People may say it cracks with every keystroke but it just won't break.
Re:Hurd is like Itanium (Score:2)
Re:Can it play OpenGL games? (Score:3, Funny)
Don't fret. Stallman is very much into modelling [stallman.org]
Re:Can it play OpenGL games? (Score:2)
Re:Can it play OpenGL games? (Score:3, Informative)
But X does work, so it isn't just text. It has X11R6 v 4.2 I believe.
Actually Netcraft says he uses FreeBSD!! (Score:3, Informative)
Netcraft check of www.stallman.org [netcraft.com]
Re:Actually Netcraft says he uses FreeBSD!! (Score:2, Troll)
I think you mean GNU/FreeBSD, don't you?
Quoth RMS:
"Many computer users run a modified version of the GNU system every day, without realizing it. Through a peculiar turn of events, the version of GNU which is widely used today is more often known as ``FreeBSD'', and many users are not aware of the extent of its connection with the GNU Project.
"There really is a FreeBSD; it is a kernel, and these people are using it. But you can't use a kernel by itself; a kernel is useful only as part of a whole operating system. FreeBSD is normally used in a combination with the GNU operating system: the system is basically GNU, with FreeBSD functioning as the kernel.
"Many users are not fully aware of the distinction between the kernel, which is FreeBSD, and the whole system, which they also call ``FreeBSD''. The ambiguous use of the name doesn't promote understanding.
Re:Actually Netcraft says he uses FreeBSD!! (Score:2)
Re:Not BSD! (Score:3, Informative)
Firewire and USB work perfectly on my BSD system. Its called MacOS X.
Re:apple (Score:3, Insightful)
Mac OS X's Mach is a Different Breed (Score:2)
IANAP, but some lackey on Linux Journal dared to write an article declaring the microkernel a dead technology in this article [linuxjournal.com].
A ton of people slammed his lack of research and knowledge of microkernels, Mach, Mac OS X, or Darwin. The article is less than useful, but the responses from the irate readers explaining how Apple implements Mach (and its pretty damn clever--they take the Mach and BSD fusion to a monolithic state).
Re:apple (Score:2)
Kernel isn't the whole story (Score:3, Insightful)
Hurd is not just a microkernel implementation but also a set of servers running on top of that microkernel providing all sorts of clever services through a unique architectural model.
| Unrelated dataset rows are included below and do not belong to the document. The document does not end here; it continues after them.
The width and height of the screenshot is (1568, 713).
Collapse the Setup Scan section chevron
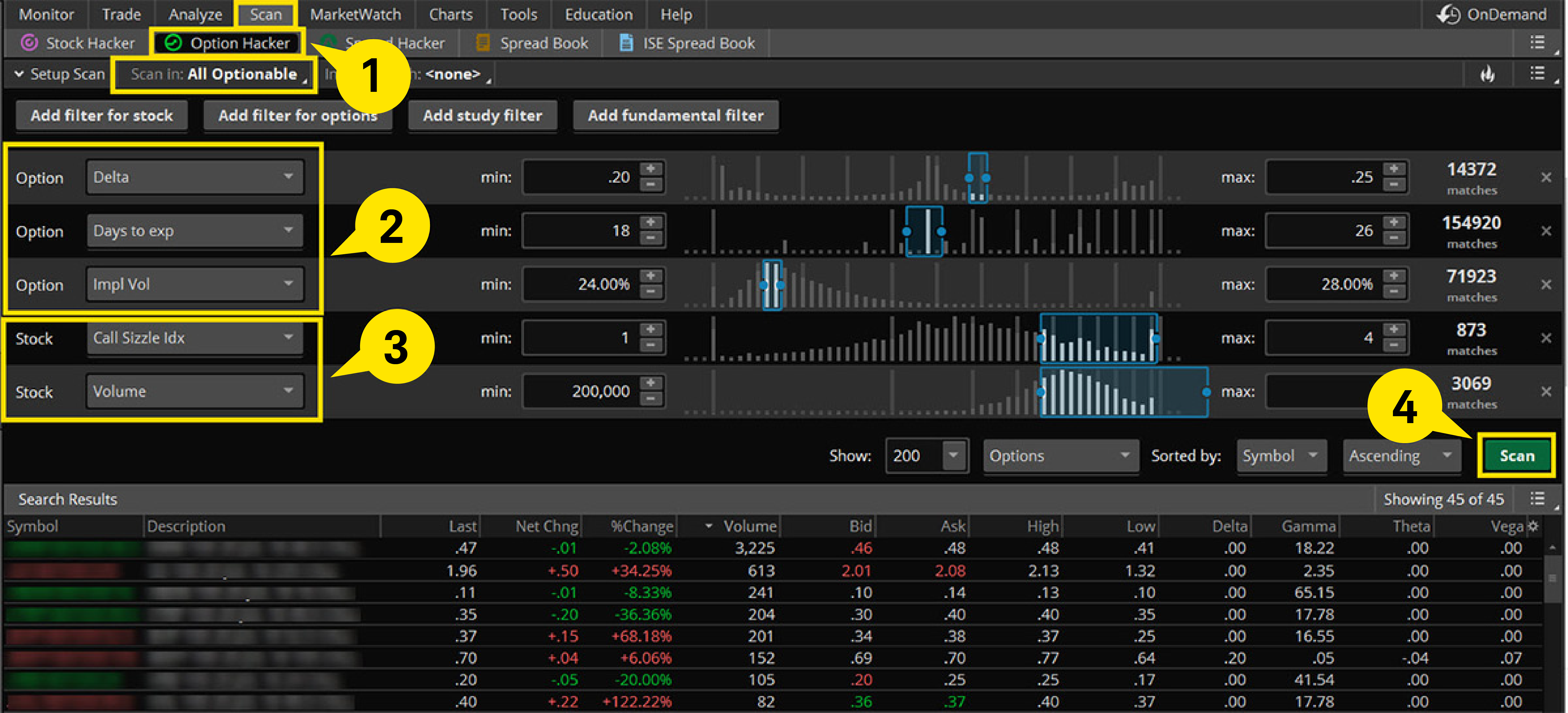pyautogui.click(x=19, y=74)
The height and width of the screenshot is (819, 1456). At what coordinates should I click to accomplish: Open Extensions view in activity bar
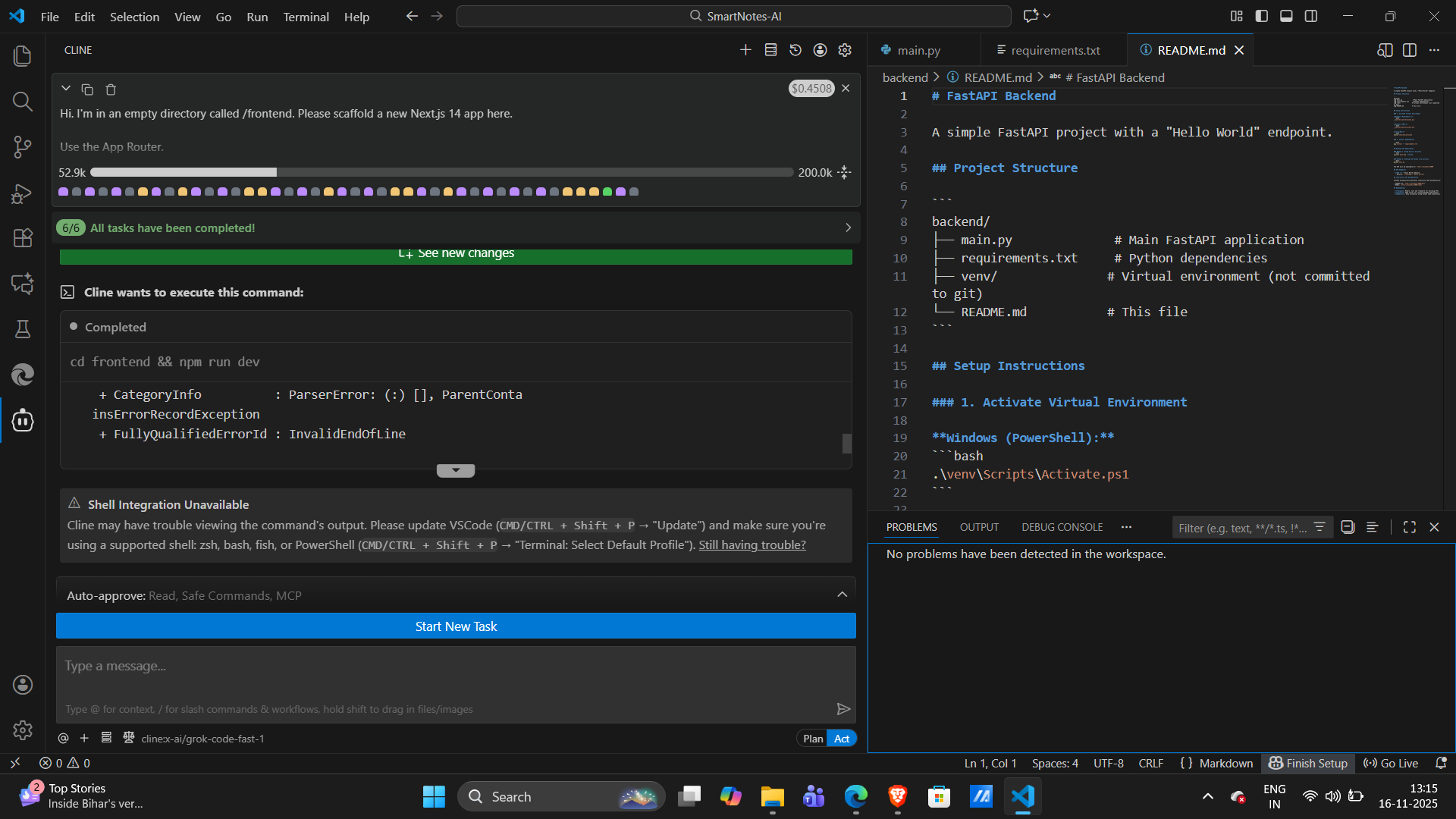tap(23, 238)
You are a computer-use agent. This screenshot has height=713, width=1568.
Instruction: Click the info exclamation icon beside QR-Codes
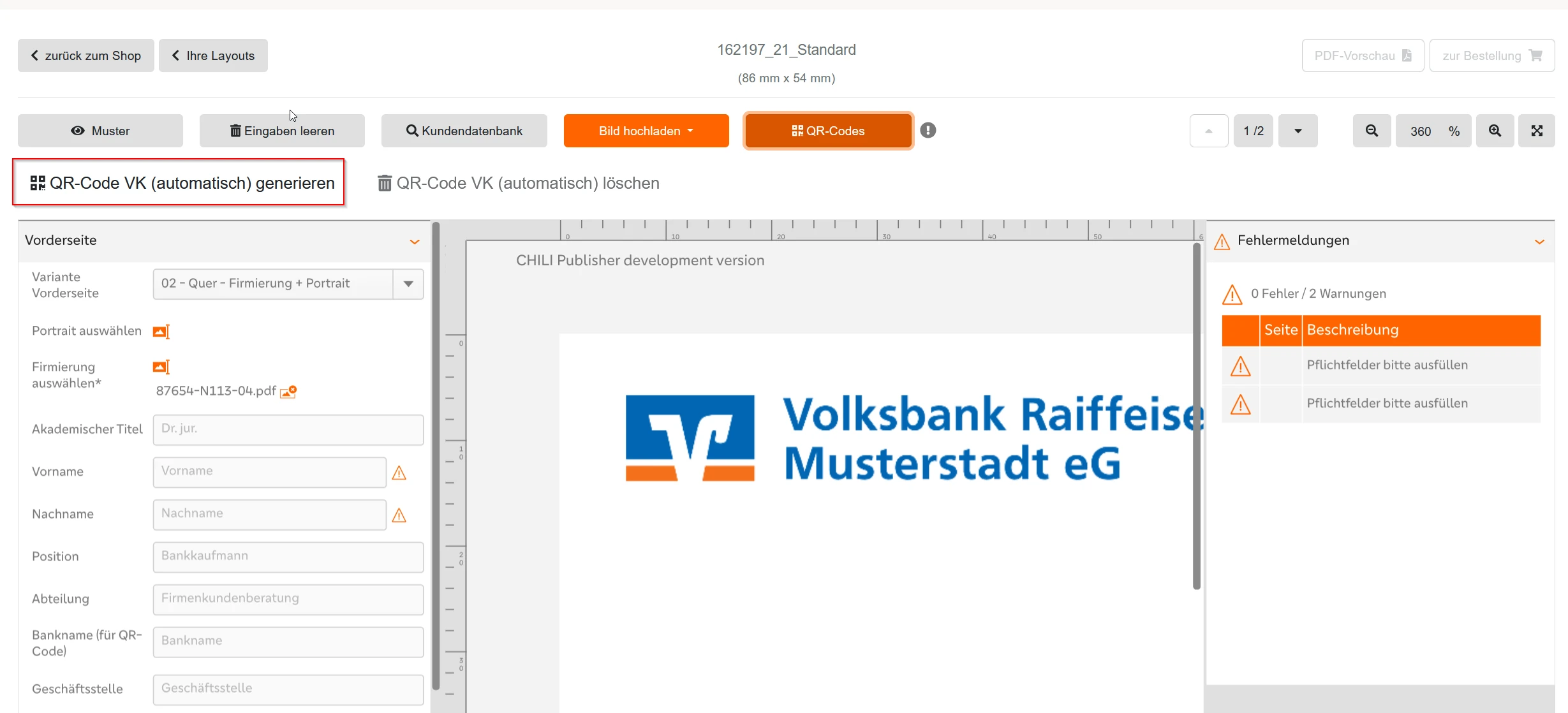pos(928,130)
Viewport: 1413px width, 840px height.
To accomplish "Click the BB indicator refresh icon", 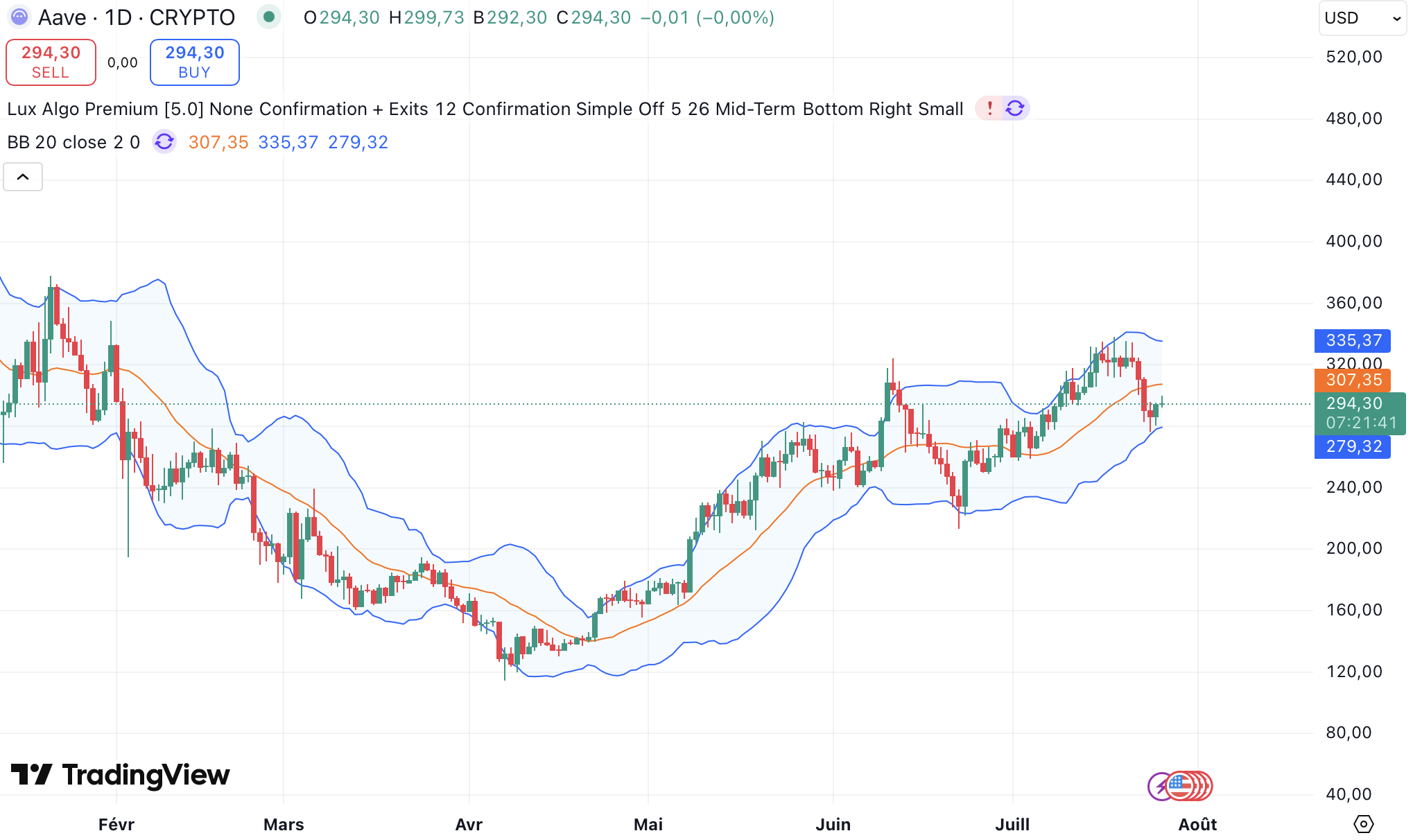I will click(164, 142).
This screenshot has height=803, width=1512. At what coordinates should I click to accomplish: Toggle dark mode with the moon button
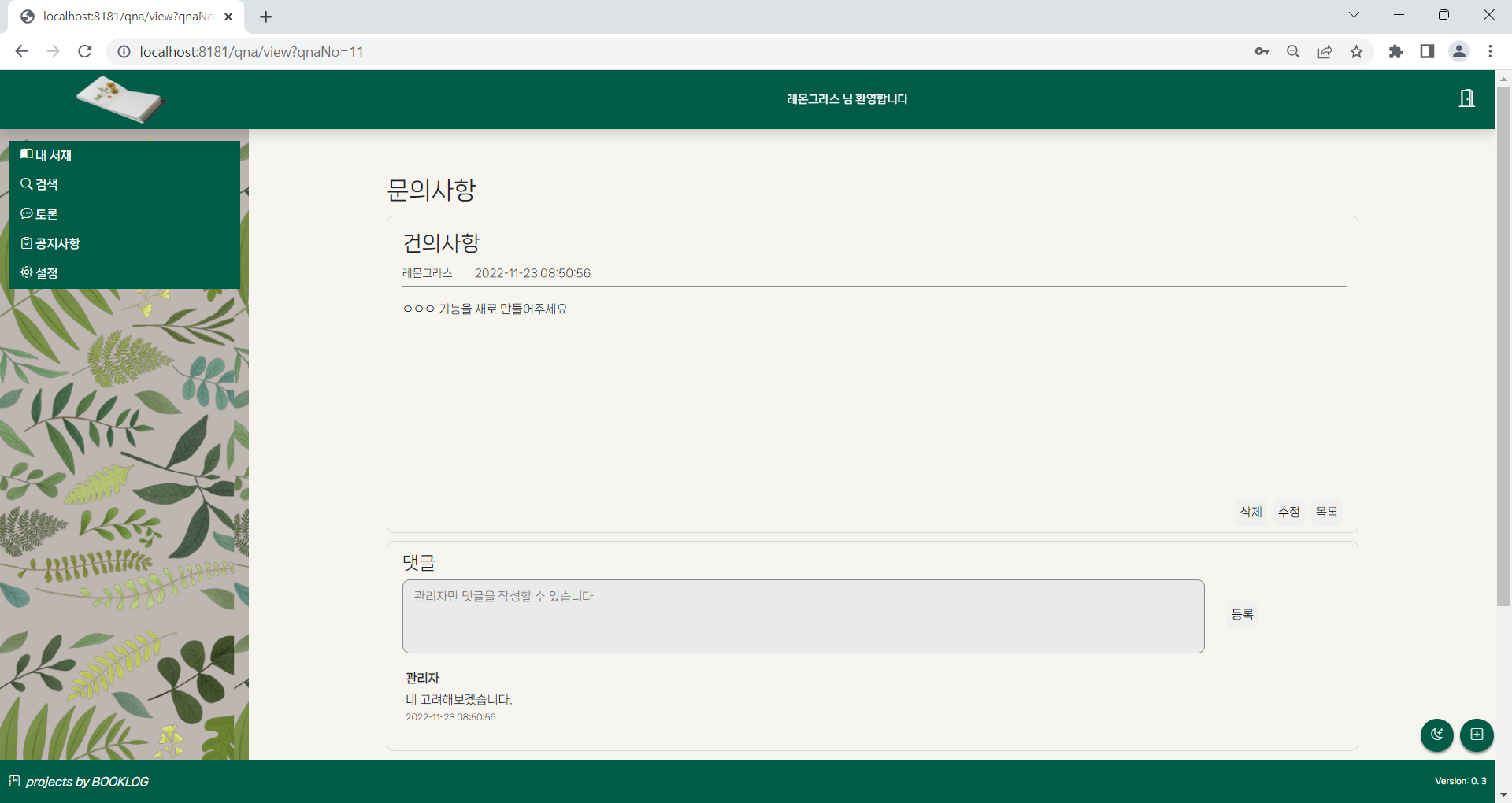1436,735
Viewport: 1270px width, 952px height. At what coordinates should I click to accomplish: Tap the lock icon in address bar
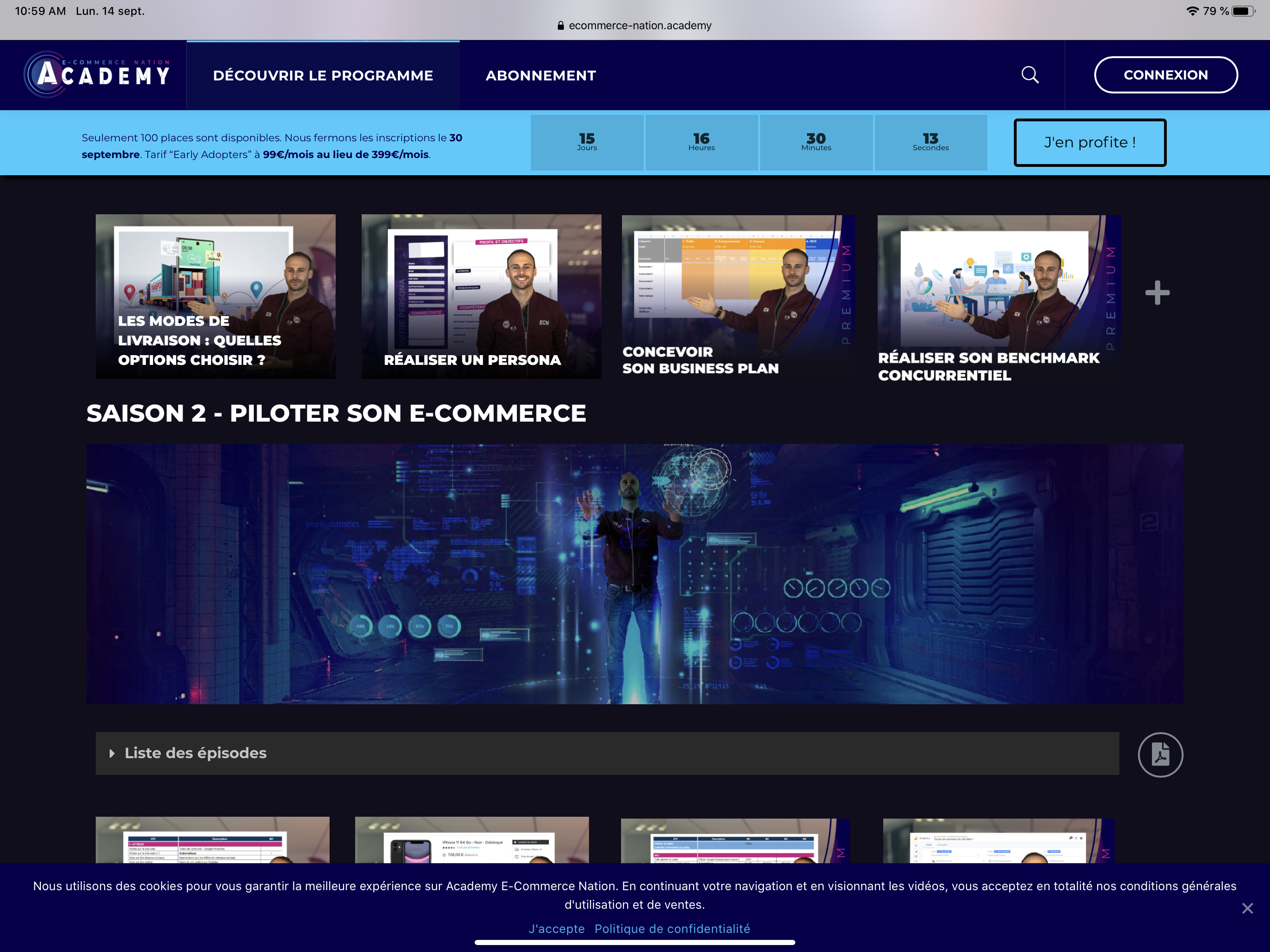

Darwin is also running on a Mach-derived microkernel but it is running a single server in a traditionial model.
Trust me - go invest the 5 minutes to read up on hurd, it's goals and how it is going about meeting them. VERY different from the rest of the field and potentially a revolution if it succeeds.
Oh, and the assumption that there are more drivers for Linux then IOKit? That's changing quickly as MacOS X becomes the dominant consumer Unix.
Re:apple (Score:2)
Apple is as proprietary, controlling and greedy as MS on the best of days. Remember, these people will sue you for talking about new features before Steve can tell you how wonderful they are.